THE PROBLEM:
Copy every line of the data that includes the string "company".

[Stored data]

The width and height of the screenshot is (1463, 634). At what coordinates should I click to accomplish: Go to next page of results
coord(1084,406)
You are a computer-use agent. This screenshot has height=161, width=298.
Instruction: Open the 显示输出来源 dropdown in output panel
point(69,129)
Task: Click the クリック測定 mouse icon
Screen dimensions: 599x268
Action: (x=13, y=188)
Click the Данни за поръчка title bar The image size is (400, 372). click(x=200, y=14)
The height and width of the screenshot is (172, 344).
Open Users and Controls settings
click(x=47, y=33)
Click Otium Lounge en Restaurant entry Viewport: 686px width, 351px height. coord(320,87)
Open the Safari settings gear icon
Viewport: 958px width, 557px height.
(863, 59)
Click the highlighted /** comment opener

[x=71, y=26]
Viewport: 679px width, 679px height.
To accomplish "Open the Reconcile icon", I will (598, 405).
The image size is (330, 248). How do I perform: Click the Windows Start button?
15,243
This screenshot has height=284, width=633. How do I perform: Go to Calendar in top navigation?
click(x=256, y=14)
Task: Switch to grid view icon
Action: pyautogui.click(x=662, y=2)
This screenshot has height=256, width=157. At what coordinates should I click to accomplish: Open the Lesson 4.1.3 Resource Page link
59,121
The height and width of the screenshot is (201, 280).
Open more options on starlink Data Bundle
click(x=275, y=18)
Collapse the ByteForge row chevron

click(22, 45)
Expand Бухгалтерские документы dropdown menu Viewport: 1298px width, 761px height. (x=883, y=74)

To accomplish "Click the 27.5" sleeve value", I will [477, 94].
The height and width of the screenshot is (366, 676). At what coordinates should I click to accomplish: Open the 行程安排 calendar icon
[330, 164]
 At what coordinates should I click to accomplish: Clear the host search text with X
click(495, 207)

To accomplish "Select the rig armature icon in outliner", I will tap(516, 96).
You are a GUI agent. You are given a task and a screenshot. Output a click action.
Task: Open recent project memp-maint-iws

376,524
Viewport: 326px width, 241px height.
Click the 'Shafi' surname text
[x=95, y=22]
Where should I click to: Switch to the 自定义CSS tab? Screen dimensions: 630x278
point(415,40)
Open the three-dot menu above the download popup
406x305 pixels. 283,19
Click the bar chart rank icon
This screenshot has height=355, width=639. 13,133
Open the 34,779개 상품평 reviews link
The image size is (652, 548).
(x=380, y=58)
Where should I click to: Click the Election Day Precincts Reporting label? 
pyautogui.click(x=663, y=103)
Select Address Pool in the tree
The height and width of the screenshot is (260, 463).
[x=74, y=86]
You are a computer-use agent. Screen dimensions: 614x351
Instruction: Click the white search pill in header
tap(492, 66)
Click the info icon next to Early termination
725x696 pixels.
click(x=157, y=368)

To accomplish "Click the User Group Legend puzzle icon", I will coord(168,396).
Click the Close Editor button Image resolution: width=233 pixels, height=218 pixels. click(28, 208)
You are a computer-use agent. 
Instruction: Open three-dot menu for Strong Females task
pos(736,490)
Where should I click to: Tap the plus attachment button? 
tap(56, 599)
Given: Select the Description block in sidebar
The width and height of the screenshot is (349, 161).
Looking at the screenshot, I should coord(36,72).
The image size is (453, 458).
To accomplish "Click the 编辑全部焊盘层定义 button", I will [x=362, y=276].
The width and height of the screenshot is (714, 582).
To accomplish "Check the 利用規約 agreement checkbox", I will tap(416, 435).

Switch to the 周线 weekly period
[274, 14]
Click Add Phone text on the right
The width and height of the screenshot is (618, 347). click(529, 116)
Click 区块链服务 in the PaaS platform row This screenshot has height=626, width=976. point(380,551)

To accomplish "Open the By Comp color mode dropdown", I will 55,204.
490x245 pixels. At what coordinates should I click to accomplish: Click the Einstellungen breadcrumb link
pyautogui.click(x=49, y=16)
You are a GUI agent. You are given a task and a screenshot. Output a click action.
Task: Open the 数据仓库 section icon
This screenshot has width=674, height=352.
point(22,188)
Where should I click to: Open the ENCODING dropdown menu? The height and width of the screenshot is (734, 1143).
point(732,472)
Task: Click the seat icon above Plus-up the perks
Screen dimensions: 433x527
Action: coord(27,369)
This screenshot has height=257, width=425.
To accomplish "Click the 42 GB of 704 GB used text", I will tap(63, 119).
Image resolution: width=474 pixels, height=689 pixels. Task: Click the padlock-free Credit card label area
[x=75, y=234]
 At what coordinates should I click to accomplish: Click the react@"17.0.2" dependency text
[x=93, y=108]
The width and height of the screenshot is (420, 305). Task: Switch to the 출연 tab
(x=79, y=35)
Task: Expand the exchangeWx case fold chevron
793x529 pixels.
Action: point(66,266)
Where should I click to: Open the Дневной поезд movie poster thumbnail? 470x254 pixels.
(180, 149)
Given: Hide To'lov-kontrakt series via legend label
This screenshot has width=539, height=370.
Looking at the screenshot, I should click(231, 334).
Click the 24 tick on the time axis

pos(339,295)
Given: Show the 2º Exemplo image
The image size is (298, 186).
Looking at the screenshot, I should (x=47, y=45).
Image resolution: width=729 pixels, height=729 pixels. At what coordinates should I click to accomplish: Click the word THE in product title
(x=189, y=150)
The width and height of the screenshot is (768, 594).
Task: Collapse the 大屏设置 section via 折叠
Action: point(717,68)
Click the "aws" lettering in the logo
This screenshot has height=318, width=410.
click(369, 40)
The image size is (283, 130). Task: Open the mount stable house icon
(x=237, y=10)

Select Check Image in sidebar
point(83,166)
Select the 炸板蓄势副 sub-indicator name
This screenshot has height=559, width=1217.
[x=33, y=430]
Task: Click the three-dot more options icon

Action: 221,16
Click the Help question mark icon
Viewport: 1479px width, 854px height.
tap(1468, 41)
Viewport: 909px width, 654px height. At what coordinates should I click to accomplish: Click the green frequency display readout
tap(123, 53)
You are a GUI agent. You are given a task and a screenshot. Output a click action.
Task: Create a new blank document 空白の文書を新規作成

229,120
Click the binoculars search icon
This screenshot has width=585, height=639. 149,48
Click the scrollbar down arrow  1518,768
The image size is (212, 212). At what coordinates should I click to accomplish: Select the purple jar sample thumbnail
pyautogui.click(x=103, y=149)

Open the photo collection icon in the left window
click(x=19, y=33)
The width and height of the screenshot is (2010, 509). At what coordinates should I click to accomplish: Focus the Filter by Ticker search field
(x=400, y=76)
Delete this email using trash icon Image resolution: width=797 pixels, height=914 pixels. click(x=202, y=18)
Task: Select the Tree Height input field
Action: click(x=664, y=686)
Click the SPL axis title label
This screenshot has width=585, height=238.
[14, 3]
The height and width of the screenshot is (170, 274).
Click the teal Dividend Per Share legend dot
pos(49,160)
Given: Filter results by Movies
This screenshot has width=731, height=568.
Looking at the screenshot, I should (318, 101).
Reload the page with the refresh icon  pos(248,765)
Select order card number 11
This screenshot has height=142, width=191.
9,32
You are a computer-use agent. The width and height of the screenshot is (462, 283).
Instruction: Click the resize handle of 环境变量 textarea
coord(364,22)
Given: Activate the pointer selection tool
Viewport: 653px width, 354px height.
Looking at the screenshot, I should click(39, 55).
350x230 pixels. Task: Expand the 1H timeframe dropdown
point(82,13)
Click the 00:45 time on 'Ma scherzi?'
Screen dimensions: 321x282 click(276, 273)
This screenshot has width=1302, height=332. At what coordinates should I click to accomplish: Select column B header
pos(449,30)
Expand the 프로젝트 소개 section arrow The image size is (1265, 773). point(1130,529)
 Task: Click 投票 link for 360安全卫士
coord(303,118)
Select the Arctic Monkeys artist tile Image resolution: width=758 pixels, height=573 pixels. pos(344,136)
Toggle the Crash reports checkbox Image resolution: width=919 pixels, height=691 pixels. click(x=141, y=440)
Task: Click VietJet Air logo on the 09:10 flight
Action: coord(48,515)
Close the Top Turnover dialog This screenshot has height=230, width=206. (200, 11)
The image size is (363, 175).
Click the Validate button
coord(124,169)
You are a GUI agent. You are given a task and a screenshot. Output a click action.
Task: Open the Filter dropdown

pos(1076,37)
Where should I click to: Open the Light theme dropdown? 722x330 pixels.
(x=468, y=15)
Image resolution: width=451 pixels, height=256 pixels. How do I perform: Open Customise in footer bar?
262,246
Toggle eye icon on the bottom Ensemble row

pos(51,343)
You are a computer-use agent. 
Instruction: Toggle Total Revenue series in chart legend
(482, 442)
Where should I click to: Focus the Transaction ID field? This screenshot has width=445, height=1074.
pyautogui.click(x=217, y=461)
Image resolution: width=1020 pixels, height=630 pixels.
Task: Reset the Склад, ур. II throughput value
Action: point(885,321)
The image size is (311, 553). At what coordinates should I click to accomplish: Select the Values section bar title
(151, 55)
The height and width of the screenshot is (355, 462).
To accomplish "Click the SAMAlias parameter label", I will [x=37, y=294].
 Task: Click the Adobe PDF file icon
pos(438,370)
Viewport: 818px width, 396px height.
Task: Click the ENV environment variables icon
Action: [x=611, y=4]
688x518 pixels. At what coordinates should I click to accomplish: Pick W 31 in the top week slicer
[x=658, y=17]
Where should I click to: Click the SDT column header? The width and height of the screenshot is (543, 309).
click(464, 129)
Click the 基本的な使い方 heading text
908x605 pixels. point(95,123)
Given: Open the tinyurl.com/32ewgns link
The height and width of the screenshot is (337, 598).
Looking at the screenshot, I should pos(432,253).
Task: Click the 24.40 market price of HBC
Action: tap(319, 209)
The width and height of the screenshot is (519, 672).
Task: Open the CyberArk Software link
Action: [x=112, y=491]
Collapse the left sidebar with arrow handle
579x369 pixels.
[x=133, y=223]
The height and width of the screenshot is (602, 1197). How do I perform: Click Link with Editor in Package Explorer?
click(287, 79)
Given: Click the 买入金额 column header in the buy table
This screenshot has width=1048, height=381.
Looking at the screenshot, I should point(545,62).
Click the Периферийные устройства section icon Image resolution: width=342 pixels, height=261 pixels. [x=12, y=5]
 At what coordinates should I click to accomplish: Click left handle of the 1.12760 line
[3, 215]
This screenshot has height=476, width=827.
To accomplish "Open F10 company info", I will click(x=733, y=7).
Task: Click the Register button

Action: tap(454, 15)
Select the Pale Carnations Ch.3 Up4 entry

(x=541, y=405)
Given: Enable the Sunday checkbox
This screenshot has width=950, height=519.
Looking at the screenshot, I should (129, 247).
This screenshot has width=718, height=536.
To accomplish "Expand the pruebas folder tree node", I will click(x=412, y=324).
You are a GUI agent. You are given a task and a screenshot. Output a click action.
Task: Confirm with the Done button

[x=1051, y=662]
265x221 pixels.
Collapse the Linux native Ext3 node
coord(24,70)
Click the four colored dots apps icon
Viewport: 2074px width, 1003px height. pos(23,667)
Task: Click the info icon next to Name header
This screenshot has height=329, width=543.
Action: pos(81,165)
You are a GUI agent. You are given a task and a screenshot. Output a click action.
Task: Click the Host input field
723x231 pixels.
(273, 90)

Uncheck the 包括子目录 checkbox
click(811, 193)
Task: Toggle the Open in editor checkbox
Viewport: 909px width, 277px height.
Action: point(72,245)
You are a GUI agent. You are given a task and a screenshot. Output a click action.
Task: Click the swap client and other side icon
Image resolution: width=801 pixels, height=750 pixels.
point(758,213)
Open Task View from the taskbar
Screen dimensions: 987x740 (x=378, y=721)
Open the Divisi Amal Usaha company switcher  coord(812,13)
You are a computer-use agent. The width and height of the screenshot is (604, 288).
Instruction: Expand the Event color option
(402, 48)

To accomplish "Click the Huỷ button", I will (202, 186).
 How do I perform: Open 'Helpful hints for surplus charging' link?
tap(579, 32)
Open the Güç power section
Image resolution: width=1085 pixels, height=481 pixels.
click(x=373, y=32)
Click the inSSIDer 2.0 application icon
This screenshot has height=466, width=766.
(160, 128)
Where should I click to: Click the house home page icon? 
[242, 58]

RESPONSE TO THE TASK:
To accomplish "Open F10 company info", I will click(x=733, y=7).
Open the Divisi Amal Usaha company switcher  coord(812,13)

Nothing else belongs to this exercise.